This was the one I was really looking forward to. Wayan collected me early in the morning from the hotel, and we set out east out of Mataram.


First stop was in the peaceful suburb of Suranadi about an hour into our road trip, where we stopped at Pura Suranadi, a Hindu Temple. As it was still early in the morning, there was no-one there, except for the caretaker to make sarongs available to Wayan and I.

Back into the car we continued East, slicing the island horizontally in half, as we did, the view out of the passenger window was of Mount Rinjani. Today’s trip was going to afford us every angle of the live volcano, as we toured it anti-clockwise.

As is mandatory when visiting an Indonesian island, we stopped at a rice terrace. I’ve seen a fair few in my time. This terrace wasn’t commercialised, in fact it was accessible down a slightly muddy clay track, with a small hut at the centre of it. Of course we had to leave prematurely because of a down pour.

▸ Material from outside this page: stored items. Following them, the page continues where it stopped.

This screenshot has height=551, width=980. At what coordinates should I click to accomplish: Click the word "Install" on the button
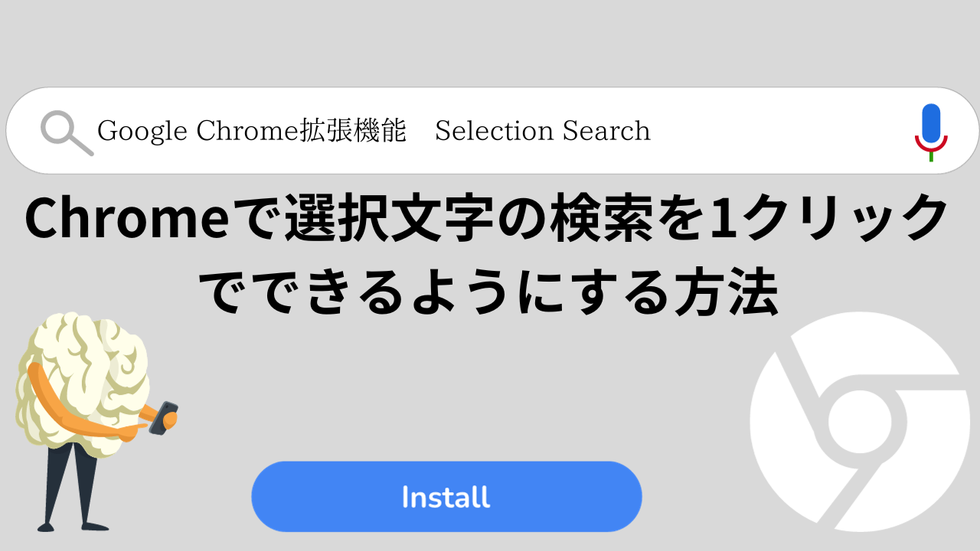tap(446, 497)
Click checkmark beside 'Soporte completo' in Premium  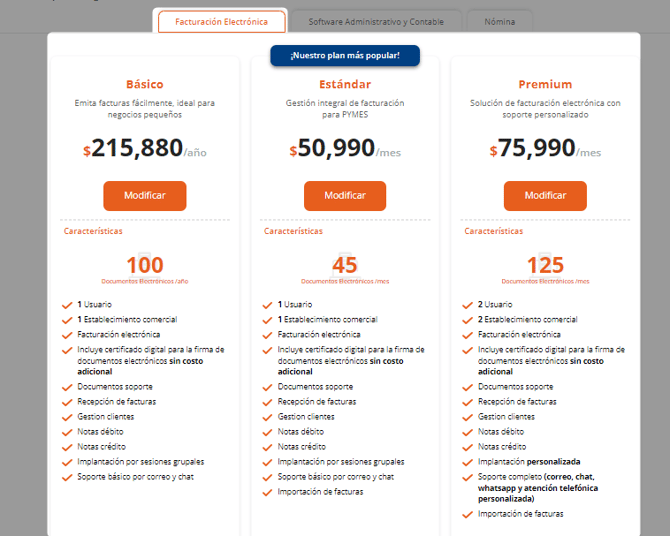coord(467,477)
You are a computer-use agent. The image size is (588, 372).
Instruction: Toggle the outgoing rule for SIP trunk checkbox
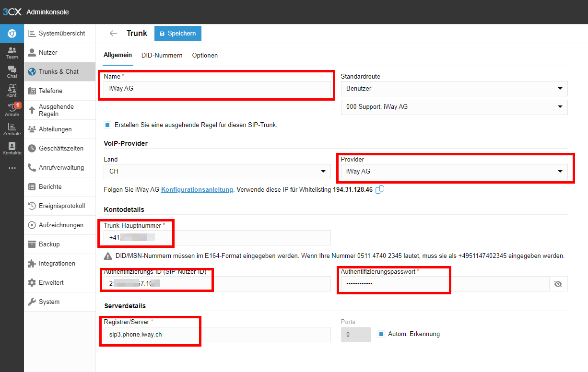[x=107, y=125]
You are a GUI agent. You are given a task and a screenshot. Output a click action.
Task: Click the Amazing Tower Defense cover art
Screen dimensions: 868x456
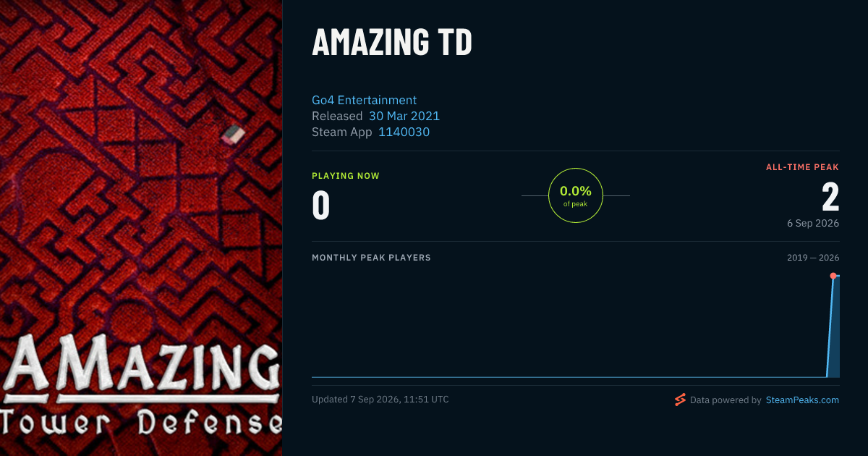coord(141,228)
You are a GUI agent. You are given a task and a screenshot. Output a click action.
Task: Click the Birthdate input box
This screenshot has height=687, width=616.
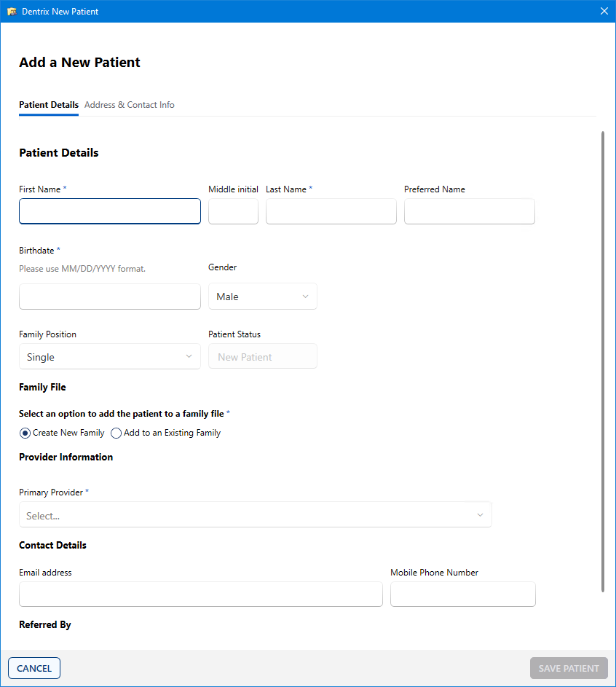click(x=109, y=297)
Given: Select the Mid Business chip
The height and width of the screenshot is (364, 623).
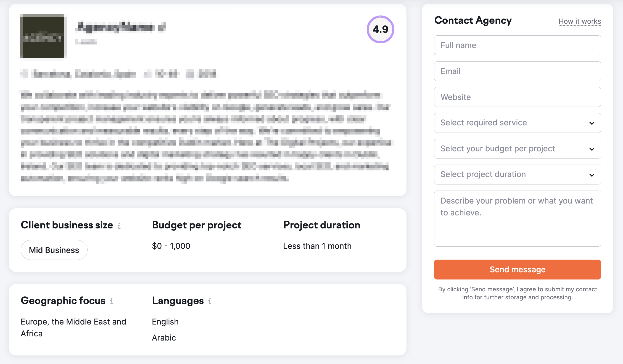Looking at the screenshot, I should point(54,250).
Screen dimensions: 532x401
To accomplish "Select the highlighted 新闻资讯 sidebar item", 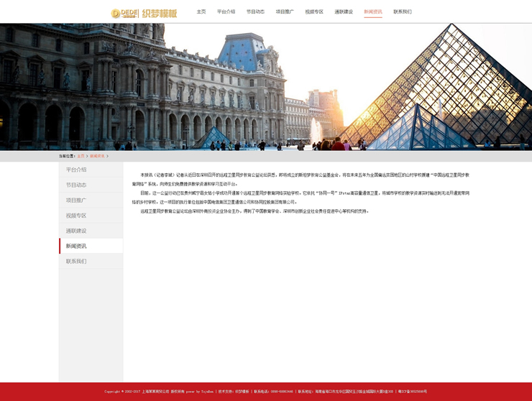I will click(76, 246).
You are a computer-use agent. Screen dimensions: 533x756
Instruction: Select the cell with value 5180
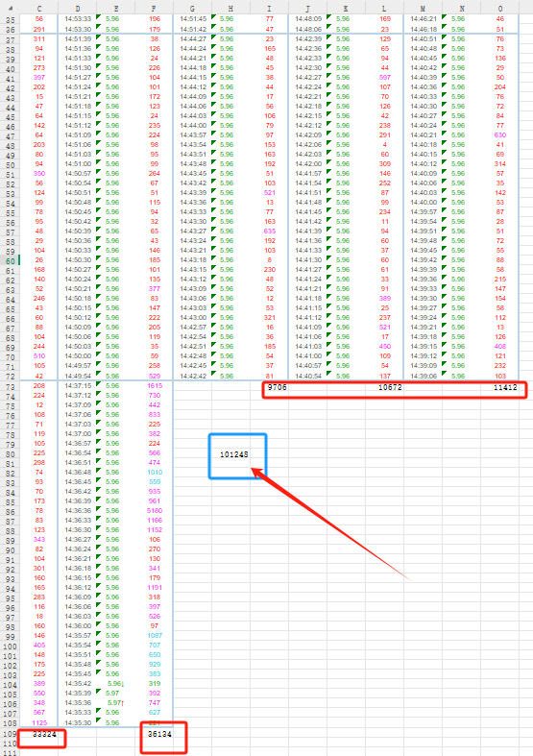click(x=155, y=511)
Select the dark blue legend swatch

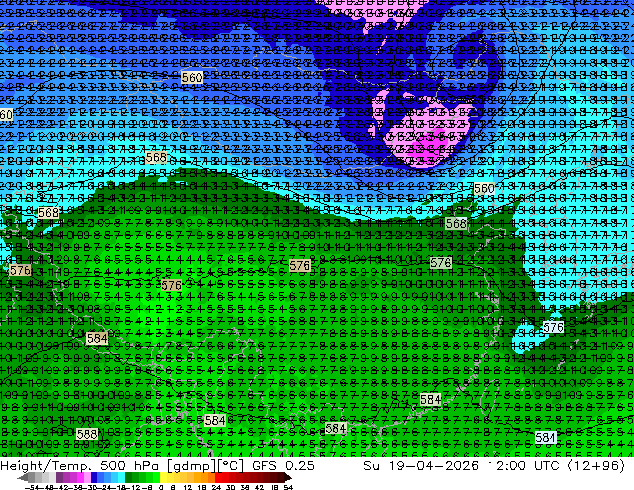click(x=94, y=477)
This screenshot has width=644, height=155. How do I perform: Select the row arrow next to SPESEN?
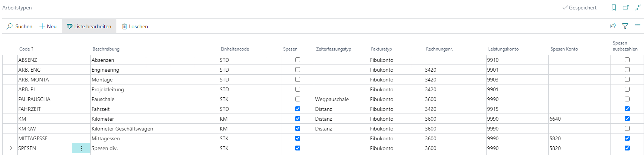pos(10,148)

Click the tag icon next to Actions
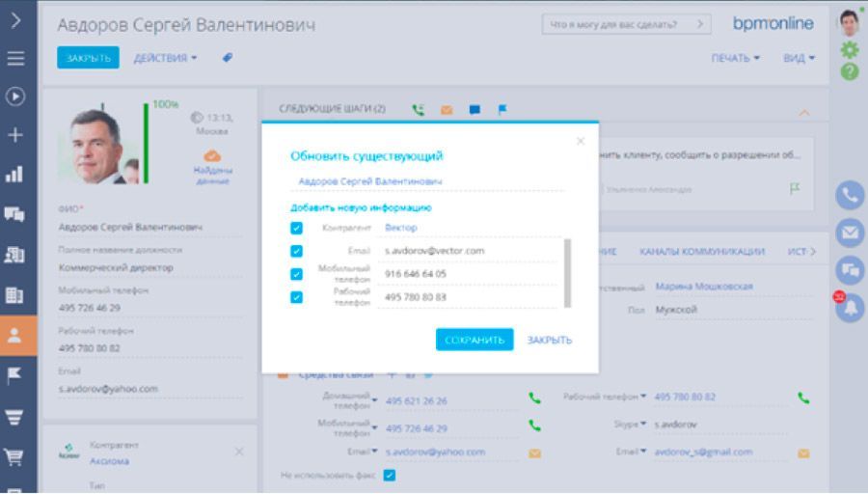pos(228,58)
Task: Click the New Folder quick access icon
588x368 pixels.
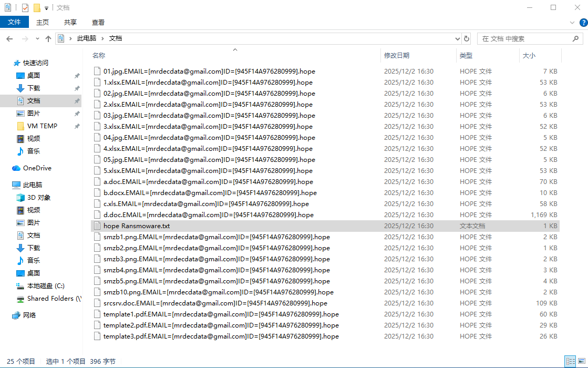Action: (x=37, y=8)
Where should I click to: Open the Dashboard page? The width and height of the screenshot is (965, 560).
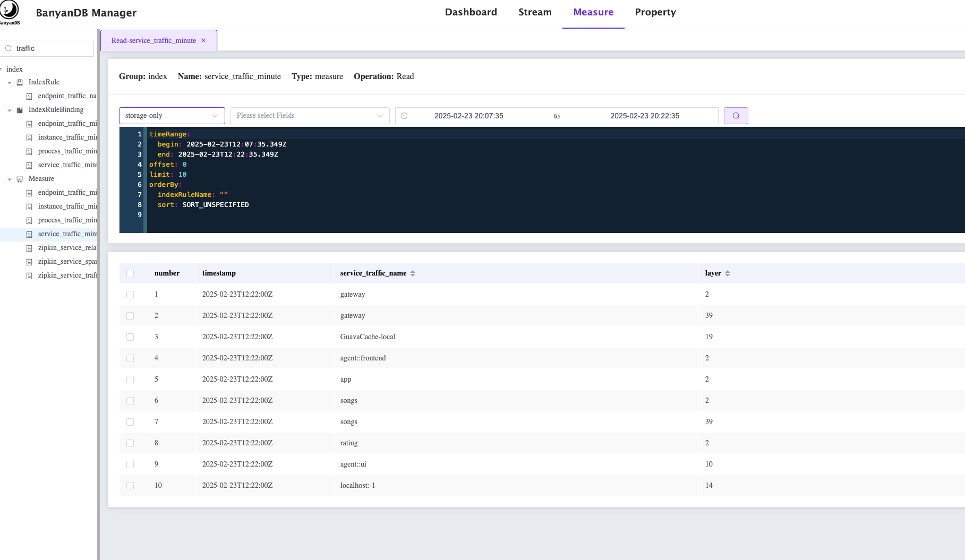point(471,12)
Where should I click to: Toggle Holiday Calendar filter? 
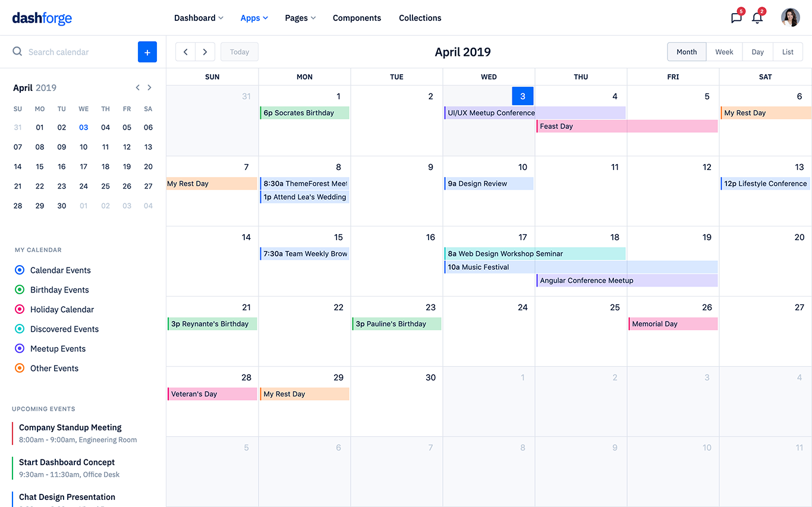20,309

As we progressed towards the north east corner of the island we stopped at the highest point on the road that we could. Taman Wisata Pusuk Sembalun was the name of the stop. The road were steep but certainly not record breaking inclines. Nevertheless, Wayan decided it would be best to turn off the air conditioning in the car so that the car had more power to climb the hills. He wasn’t a fan of the lower gears.


Even though the start of the day was hot weather and blue skies, by the time we’d started climbing the side of the mountain, it was cold, raining and cloudy. Our view of the valley below was obscured by fast moving clouds, giving us only short moments to see the town of Sembalun, our next stop.

We drove down the hill, and the effects of the heavy rain were much clearer on the far side of the hill.

At the bottom of the valley was Sembalum. Wayan steered the car directly towards Bukit Selong. Bukit Selong is on the bucket list for anyone with a camera in this area. An elevated position over swathes of rice fields, bordered by Pergasingan Hill, but really, a mountain range.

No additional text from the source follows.